In 1717, the Meherrin were given a reservation along the western shore of lower Chowanoc River, not far from its mouth in Albemarle Sound, near modern Colerain (Bertie County, N.C.). At the time, Governor Charles Eden thought that the reservation only contained 10,000 acres, but Surveyor Col. Edward Moseley later discovered that the reservation contained more than 40,000 acres.

In 1723, the Virginia Colony confirmed the Meherrin's right to the reservation land and severely criticized North Carolina for illegally taking Meherrin land. Most of the Tuscarora were driven off after many were killed and taken captive in the above war. The North Carolina authorities reviewed petitions from both the Meherrin and British colonists squatting on their land.

The Meherrin became tributaries of the Province of North Carolina in 1726. The British colonists established a reservation in what is now Hertford County, North Carolina. The 7-square-mile reservation was located between the Meherrin River and the Chowan River. The Province of North Carolina confirmed in a treaty that the reservation land belonged to the Meherrin.

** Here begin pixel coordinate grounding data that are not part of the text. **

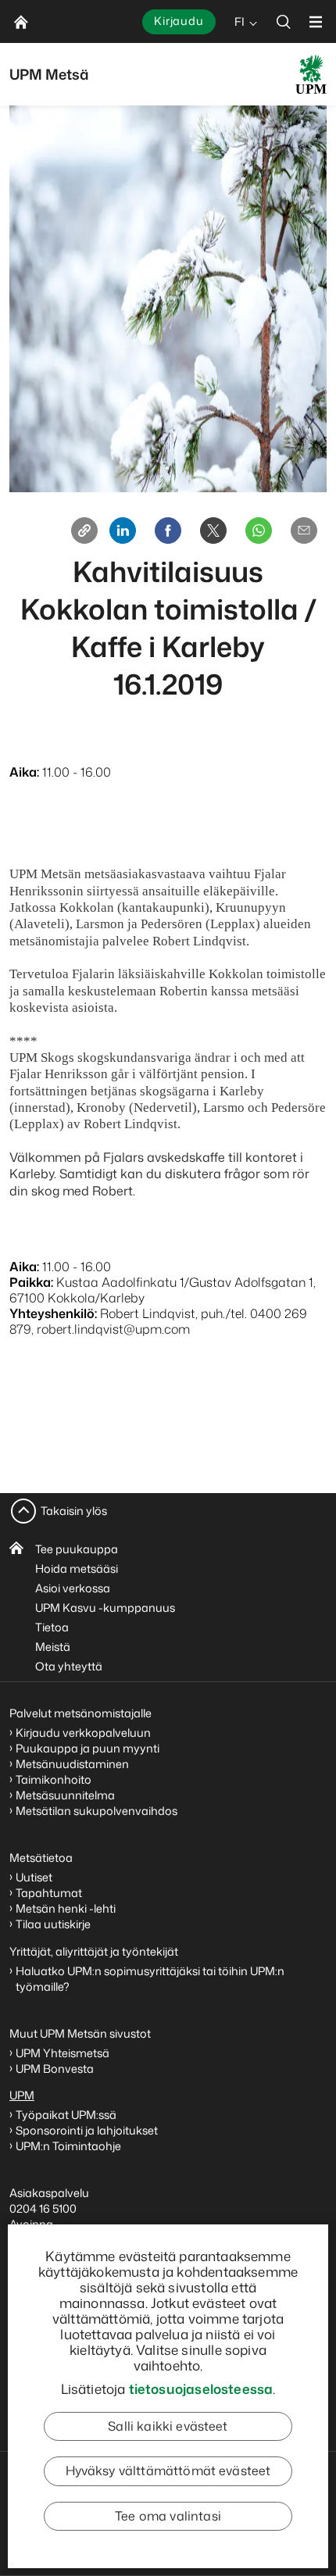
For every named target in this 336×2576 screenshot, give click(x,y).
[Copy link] (84, 530)
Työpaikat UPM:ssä (66, 2114)
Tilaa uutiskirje (53, 1924)
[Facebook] (168, 530)
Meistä (52, 1646)
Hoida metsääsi (76, 1568)
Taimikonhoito (53, 1779)
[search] (284, 21)
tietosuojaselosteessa (201, 2388)
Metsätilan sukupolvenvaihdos (96, 1810)
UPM (21, 2095)
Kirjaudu (179, 21)
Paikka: (31, 1282)
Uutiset (34, 1877)
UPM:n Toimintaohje (68, 2146)
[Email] (304, 530)
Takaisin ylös (74, 1510)
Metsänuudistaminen (72, 1764)
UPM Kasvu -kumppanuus (105, 1607)
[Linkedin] (122, 530)
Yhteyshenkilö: (53, 1313)
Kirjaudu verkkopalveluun (83, 1732)
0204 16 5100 (43, 2208)
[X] (213, 530)
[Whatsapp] (258, 530)
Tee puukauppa (76, 1549)
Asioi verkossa (72, 1588)
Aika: (24, 772)
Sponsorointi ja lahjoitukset (88, 2130)
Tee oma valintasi (168, 2515)
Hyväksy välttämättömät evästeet (168, 2470)
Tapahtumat (49, 1893)
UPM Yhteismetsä (62, 2053)
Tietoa (52, 1627)
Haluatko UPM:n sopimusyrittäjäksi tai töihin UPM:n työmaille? (150, 1979)
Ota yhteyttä (68, 1666)
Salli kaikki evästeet (167, 2426)
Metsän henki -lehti (66, 1908)
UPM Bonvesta (56, 2068)
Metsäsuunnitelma (65, 1795)
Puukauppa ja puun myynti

In 1731, fewer than 20 surviving Meherrin families lived east of the Chowan River in North Carolina. They moved to what is now Northampton County, North Carolina by 1755, when only 8 fighting men were recorded.

By 1761, an estimated 20 Meherrin fighting men and their families lived along the Roanoke River, along with Saponi, Tuscarora, and Machapunga people. According to the Bureau of Indian Affairs' Office of Federal Acknowledgement, the Meherrin were last identified in North Carolina in 1763. By 1768 their reservation had been dissolved. They likely migrated north with the last Tuscarora citizens in 1802 to join their relatives in the Haudenosaunee Confederacy.

== Modern identification ==
The State of North Carolina designated the Meherrin Indian Tribe as state-recognized tribe in 1986. Researcher Andre Kearns states some descendants of the early free African-American Cumbo family later adopted Native American identity, self-identifying as Meherrin.